Un nouveau rapport critique le Housing First

rapsim

 Le rapport en question fait en effet une démonstration intéressante des limites du modèle Housing First et du fait que l’approche du « one size fits all » n’est pas à même de mettre fin à l’itinérance au Canada.

Un modèle qui s’impose…

Le Housing First est un modèle ciblant essentiellement une partie de la population en situation d’itinérance, à savoir les personnes itinérantes chroniques. Il vise à placer rapidement en logement privé les personnes sans y mettre de conditionnalité quant à leur état, et à leur fournir des services associés.

En 2014, le gouvernement conservateur a renouvelé le programme fédéral de lutte à l’itinérance, la SPLI (Stratégie de Partenariats pour lutter contre l’itinérance) mais en changeant complètement son orientation pour imposer le Housing First dans les différentes communautés. Ainsi, les grandes villes du Canada – parmi lesquelles Montréal et Québec- n’ont d’autre choix que d’orienter 65% des financements vers le développement de ce modèle, au détriment des autres réponses en itinérance.

Comportant pourtant de nombreuses faiblesses

Une approche qui se confronte au manque de logements disponibles
Le modèle du Housing First est basé sur le fait de pouvoir utiliser un stock important de logements abordables disponibles. Or, selon le rapport, c’est un défi majeur du fait du manque de logements sociaux et abordables dans beaucoup de communautés au Canada. Cet état de fait a mené à ce que les participantEs de divers programmes ne puissent avoir finalement de choix dans la sélection de leur logement, ce qui est pourtant un des principes fondamentaux du modèle, ou se retrouvent à payer une part bien trop importante de leur budget pour leur loyer, situation les fragilisant grandement.
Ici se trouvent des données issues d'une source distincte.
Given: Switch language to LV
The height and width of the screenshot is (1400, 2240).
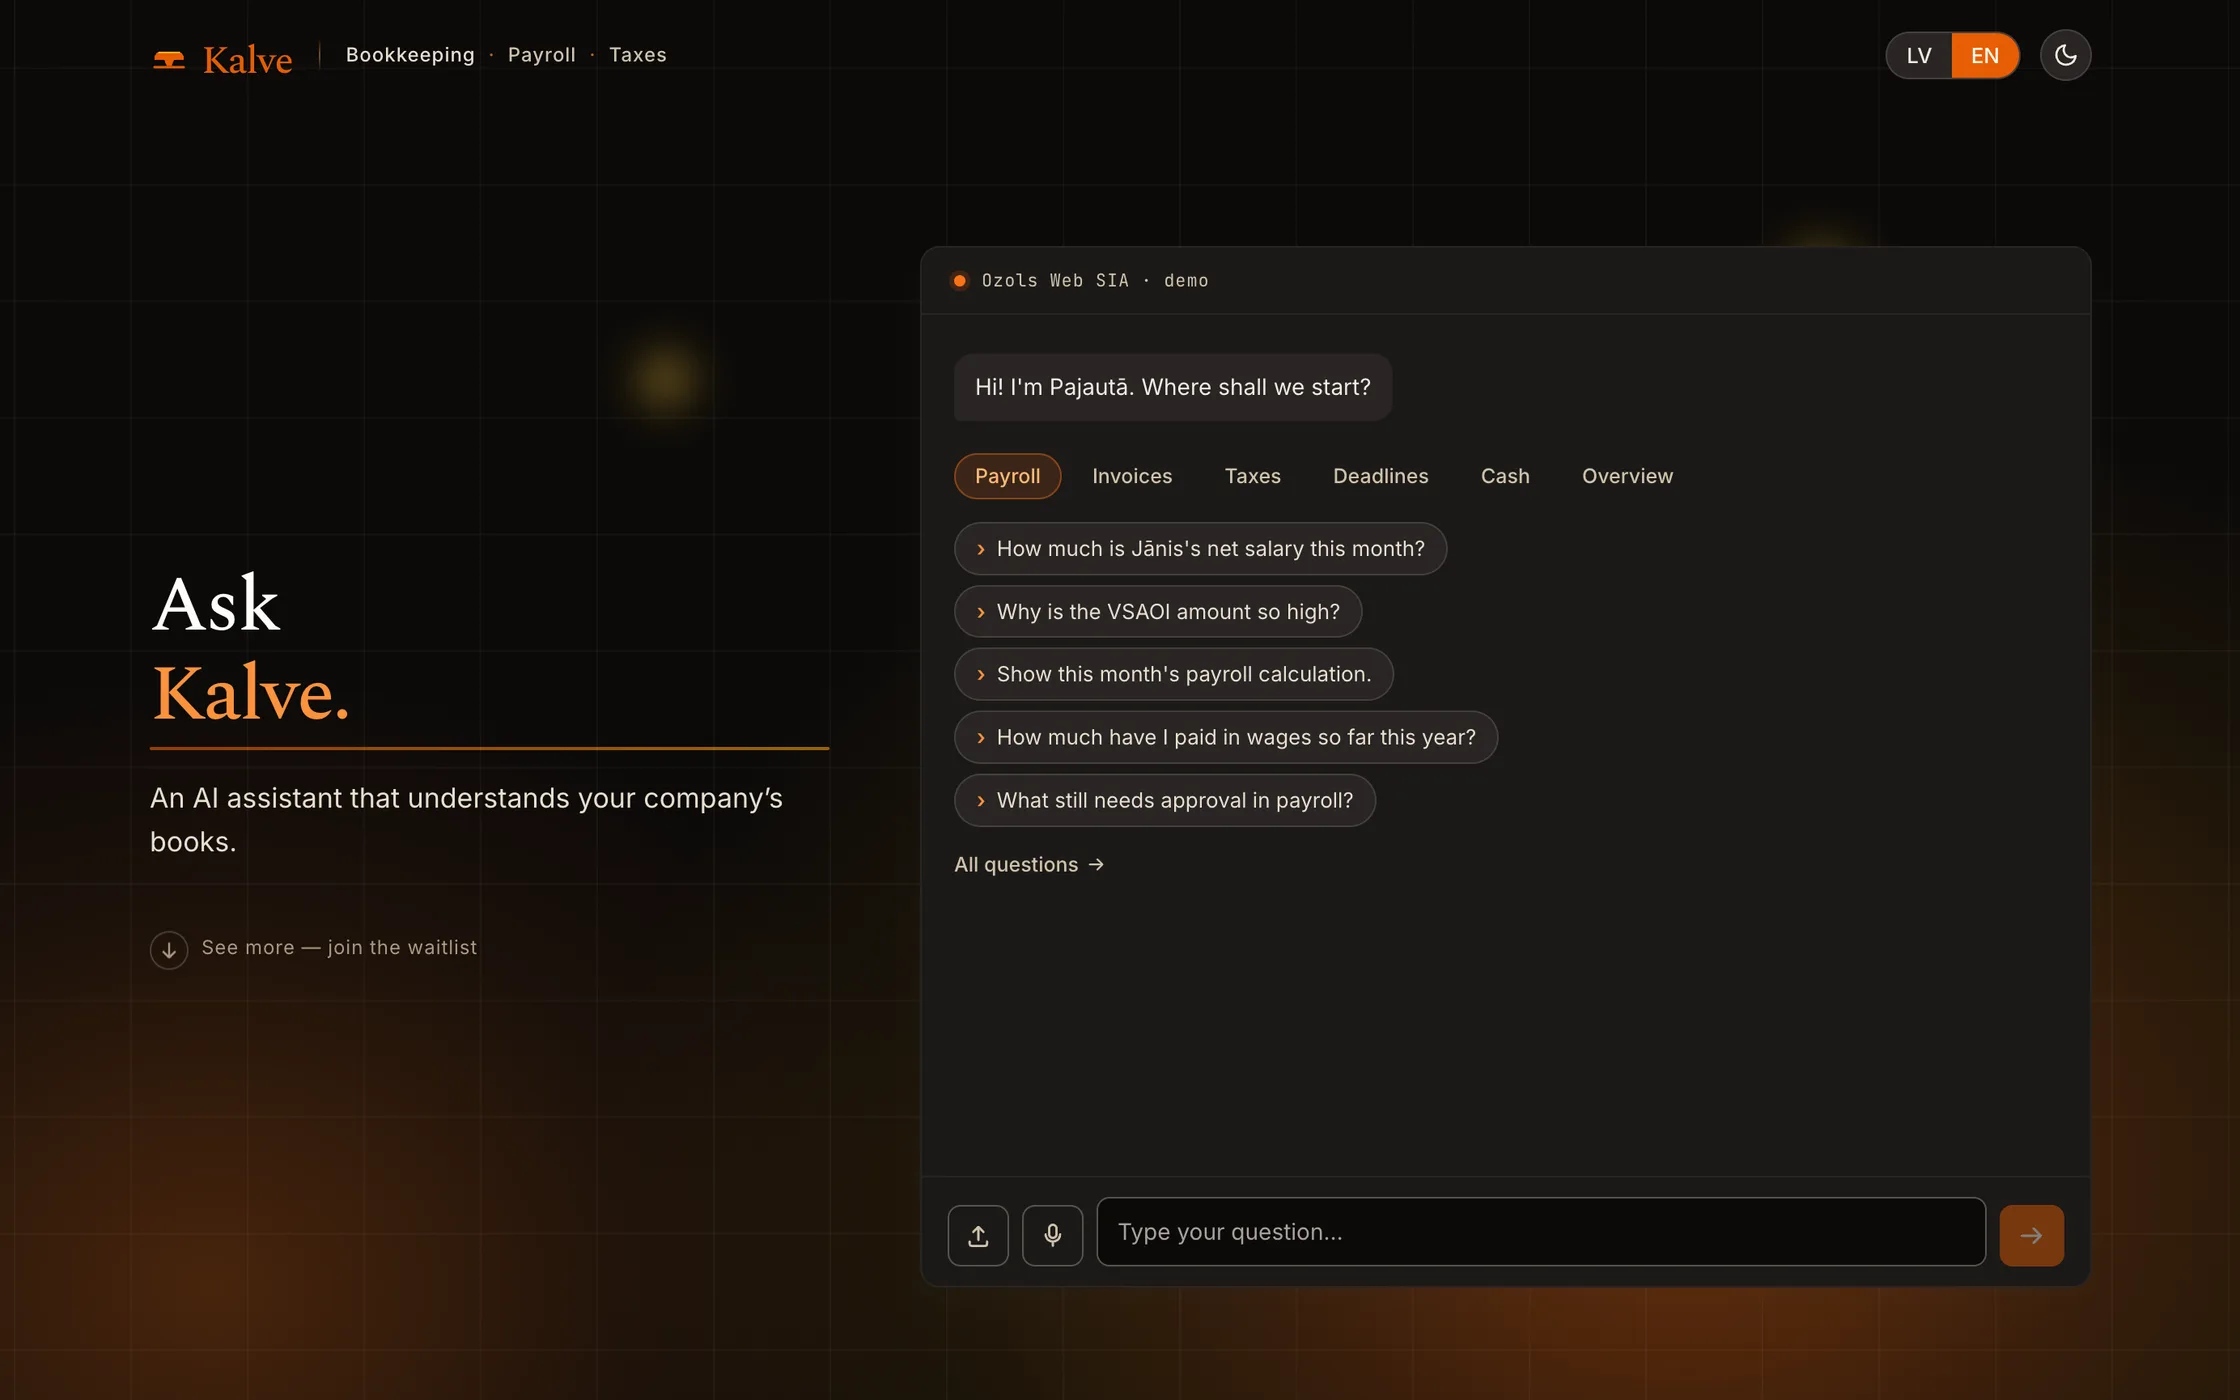Looking at the screenshot, I should coord(1918,55).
Par ailleurs, à Winnipeg, le développement d’un tel modèle a eu pour effet de désavantager les personnes à faible revenu non participantes, les propriétaires augmentant les loyers du fait de la hausse de la demande en logements abordables, mettant ainsi en concurrence des personnes en situation et à risque d’itinérance.
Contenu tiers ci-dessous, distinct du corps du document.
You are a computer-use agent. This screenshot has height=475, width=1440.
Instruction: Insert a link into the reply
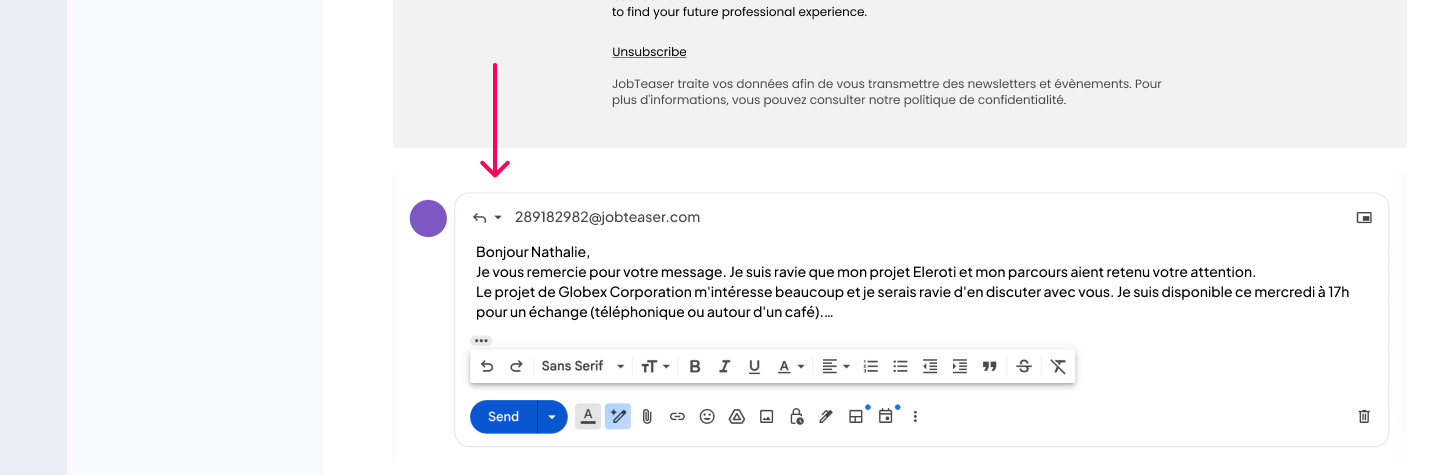(x=677, y=417)
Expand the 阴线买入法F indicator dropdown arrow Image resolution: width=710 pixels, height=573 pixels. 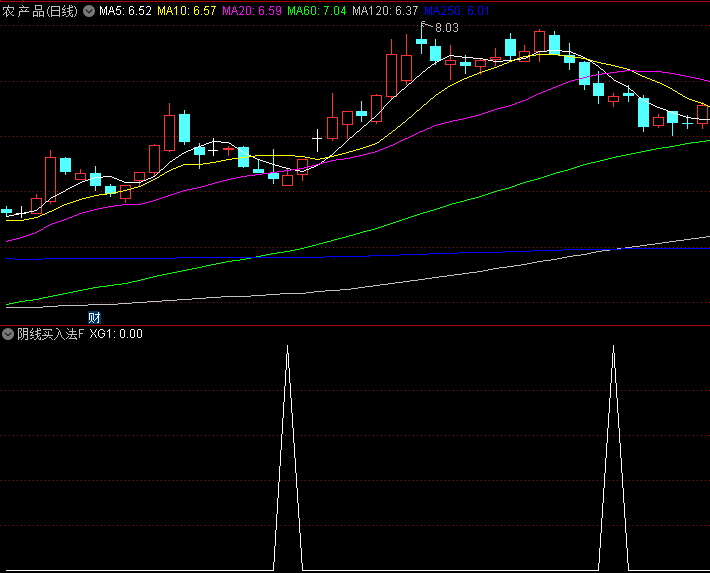click(9, 334)
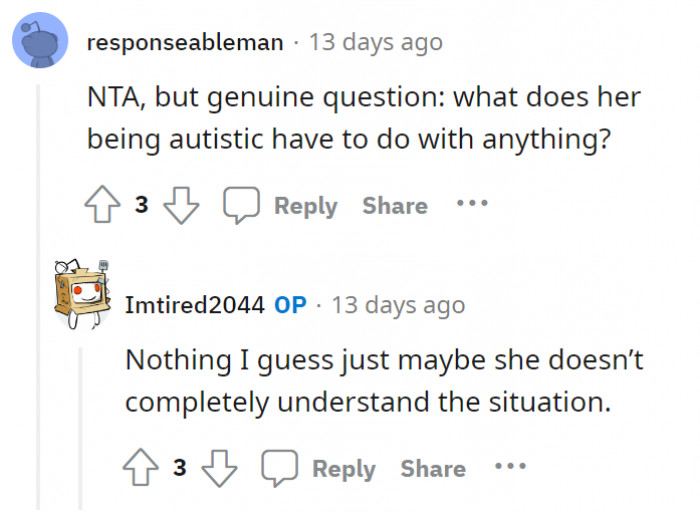700x512 pixels.
Task: Share responseableman's comment
Action: (394, 206)
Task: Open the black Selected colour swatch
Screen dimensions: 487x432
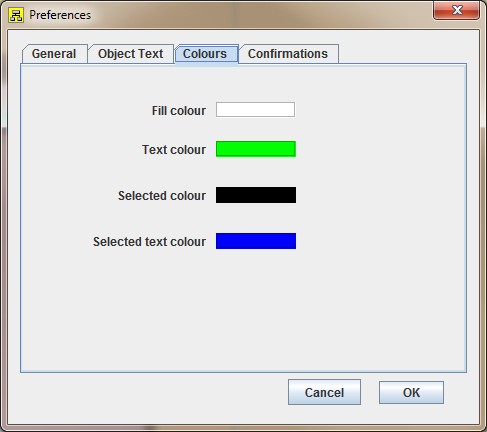Action: coord(256,195)
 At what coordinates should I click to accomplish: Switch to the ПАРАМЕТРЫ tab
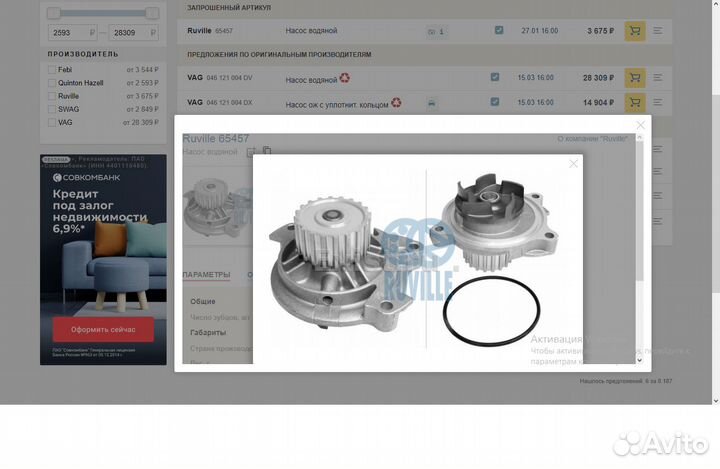tap(206, 275)
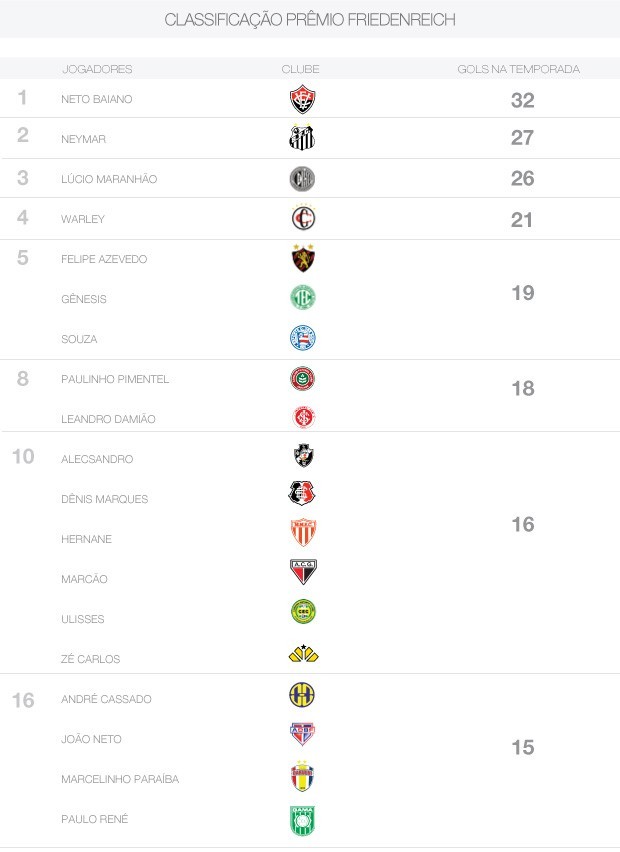Screen dimensions: 620x852
Task: Open the club crest beside Warley
Action: (x=302, y=219)
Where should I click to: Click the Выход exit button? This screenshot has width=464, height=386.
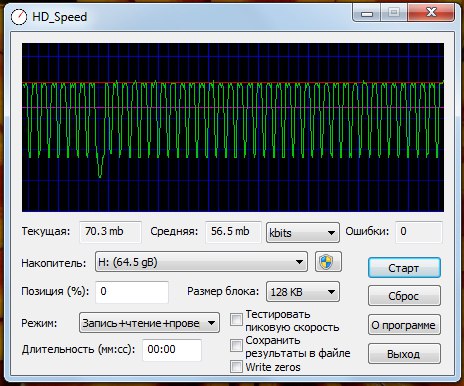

Le Housing First ne permet donc pas, contrairement au logement social, d’agir sur l’offre de logements et de garantir que les personnes paient un loyer juste au regard de leur faible revenu et aient accès à un logement décent.

Un modèle qui n’agit pas sur la prévention de l’itinérance et qui ne cible qu’une partie de la population itinérante

L’une des principales lacunes du Housing First nommée par le rapport est le fait qu’il n’agit en rien pour éviter que de nouvelles personnes se retrouvent à la rue. C’est, par définition, une approche dite réactive, s’occupant seulement des personnes qui sont déjà dans la rue dans une situation chronique. Or, « peu importe combien de personnes se trouvent relogées, tant que les causes structurelles de l’itinérance ne seront pas adressées, plus de Canadiens se retrouveront en situation d’itinérance » constate le rapport.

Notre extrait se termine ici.